→ **INSTRUCTIONS TO FOLLOW**: Copy every row below word for word, changing nothing.

→ **DATA PROVIDED**:

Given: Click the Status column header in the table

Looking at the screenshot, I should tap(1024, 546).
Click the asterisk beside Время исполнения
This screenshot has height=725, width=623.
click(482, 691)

→ **RESPONSE TO THIS TASK**:
Given: Click the Status column header in the table

Looking at the screenshot, I should tap(1024, 546).
Click the asterisk beside Время исполнения
This screenshot has height=725, width=623.
click(482, 691)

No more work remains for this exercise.